■ YOUR OBJECTIVE: Every line of the data that includes "Elan" should be copied out.

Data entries
◇ ◇ ◇ ◇ ◇

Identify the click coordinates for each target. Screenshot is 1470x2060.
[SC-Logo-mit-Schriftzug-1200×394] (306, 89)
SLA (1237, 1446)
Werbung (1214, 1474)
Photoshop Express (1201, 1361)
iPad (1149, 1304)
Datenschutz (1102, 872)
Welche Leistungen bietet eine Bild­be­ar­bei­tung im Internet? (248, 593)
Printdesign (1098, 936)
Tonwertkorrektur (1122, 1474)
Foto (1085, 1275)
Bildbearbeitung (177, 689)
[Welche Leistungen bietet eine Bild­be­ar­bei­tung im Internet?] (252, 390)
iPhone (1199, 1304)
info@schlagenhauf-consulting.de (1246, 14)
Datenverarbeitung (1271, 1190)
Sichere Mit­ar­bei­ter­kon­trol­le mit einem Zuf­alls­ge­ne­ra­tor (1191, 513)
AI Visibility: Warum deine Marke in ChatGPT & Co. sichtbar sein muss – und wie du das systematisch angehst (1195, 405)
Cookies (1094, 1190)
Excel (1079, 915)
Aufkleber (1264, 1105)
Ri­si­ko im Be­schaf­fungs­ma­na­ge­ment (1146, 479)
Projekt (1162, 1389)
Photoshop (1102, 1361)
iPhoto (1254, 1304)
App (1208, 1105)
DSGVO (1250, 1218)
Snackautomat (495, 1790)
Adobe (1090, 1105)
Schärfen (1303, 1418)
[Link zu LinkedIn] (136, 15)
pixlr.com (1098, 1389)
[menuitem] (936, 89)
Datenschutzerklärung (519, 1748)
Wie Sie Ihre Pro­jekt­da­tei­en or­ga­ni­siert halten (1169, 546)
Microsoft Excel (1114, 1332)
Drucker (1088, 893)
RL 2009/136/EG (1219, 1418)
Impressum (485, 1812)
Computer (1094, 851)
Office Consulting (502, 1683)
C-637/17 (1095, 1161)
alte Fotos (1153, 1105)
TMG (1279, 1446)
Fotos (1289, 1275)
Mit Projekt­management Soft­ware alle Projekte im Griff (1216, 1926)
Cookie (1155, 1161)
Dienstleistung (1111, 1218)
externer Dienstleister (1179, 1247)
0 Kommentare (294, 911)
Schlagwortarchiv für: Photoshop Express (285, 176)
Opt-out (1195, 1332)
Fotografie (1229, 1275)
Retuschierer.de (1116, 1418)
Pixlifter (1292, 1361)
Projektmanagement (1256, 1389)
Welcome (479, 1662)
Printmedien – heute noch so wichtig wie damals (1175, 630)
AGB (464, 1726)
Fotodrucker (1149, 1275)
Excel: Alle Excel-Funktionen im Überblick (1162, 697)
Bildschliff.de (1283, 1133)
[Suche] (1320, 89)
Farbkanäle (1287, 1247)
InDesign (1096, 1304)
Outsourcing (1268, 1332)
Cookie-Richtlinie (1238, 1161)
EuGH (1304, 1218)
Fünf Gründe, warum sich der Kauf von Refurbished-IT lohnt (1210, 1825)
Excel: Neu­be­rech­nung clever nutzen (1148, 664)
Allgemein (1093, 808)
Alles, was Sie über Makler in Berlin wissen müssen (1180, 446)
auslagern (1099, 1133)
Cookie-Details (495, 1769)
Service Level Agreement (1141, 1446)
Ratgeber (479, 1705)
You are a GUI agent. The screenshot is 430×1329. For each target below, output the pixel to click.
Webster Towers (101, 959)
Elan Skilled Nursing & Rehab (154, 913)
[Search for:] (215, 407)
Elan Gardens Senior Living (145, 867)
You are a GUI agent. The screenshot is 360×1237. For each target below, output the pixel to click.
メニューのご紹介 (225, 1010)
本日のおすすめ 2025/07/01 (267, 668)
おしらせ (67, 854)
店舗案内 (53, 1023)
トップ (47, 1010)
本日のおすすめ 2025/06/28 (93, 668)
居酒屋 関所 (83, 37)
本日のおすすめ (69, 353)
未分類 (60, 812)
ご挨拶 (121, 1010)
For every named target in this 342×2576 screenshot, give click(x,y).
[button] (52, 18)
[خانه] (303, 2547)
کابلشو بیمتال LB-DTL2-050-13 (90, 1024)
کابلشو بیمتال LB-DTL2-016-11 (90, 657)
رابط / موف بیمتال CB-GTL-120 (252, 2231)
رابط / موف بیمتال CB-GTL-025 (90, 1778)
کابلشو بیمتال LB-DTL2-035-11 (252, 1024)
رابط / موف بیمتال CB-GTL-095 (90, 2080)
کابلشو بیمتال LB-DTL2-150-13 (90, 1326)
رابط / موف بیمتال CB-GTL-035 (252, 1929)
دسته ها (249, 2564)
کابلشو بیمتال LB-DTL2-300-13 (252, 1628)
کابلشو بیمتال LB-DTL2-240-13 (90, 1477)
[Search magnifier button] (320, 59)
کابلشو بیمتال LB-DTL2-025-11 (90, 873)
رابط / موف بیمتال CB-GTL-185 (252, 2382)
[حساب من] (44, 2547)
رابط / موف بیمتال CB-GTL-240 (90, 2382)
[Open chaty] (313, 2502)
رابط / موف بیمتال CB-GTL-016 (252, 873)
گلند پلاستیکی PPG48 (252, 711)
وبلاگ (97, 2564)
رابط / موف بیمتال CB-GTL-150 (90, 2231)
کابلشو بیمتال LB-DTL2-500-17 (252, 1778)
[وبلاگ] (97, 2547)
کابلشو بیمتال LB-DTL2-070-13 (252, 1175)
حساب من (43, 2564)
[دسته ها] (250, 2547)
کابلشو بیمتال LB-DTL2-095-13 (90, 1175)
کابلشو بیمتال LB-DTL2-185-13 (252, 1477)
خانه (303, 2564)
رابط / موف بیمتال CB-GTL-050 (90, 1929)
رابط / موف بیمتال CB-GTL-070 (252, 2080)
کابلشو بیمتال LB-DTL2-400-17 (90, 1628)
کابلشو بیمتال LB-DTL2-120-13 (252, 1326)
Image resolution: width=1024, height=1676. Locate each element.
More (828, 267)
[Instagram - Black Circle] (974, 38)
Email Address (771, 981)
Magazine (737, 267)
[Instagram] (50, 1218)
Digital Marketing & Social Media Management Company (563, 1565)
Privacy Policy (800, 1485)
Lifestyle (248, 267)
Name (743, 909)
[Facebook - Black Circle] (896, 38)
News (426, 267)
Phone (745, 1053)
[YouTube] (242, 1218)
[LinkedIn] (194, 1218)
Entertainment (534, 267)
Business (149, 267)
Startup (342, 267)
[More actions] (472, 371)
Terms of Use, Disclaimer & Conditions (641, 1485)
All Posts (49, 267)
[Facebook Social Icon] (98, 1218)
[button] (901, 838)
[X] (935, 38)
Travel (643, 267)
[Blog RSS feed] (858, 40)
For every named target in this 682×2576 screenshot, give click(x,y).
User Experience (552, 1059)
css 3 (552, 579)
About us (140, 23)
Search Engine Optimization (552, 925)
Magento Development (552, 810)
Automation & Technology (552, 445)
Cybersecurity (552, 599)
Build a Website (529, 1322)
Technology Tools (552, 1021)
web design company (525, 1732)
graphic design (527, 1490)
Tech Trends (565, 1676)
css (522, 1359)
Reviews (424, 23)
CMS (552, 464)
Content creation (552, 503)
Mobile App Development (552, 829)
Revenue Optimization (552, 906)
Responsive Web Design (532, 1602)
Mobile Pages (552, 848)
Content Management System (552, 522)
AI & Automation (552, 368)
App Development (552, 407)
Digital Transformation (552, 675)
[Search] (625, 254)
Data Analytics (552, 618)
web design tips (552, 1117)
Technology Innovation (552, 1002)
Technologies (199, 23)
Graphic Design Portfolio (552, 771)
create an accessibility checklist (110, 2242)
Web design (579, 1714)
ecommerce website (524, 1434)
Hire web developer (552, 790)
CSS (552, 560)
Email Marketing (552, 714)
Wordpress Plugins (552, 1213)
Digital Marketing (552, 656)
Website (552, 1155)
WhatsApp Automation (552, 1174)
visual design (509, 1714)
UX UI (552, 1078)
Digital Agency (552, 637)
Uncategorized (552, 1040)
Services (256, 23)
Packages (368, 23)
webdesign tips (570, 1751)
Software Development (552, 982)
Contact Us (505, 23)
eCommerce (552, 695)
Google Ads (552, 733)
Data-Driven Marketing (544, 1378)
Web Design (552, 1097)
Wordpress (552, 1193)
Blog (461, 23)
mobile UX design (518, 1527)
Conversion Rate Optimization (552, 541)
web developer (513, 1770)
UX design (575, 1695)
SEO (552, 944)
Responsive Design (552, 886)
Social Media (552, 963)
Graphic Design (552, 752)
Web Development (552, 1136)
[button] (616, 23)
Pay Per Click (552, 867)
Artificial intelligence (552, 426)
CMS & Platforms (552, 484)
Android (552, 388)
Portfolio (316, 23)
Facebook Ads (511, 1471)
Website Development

◇ ◇ ◇ ◇ ◇

■ TASK RESULT:
Elan Skilled Nursing & Rehab (154, 913)
Elan Gardens Senior Living (145, 867)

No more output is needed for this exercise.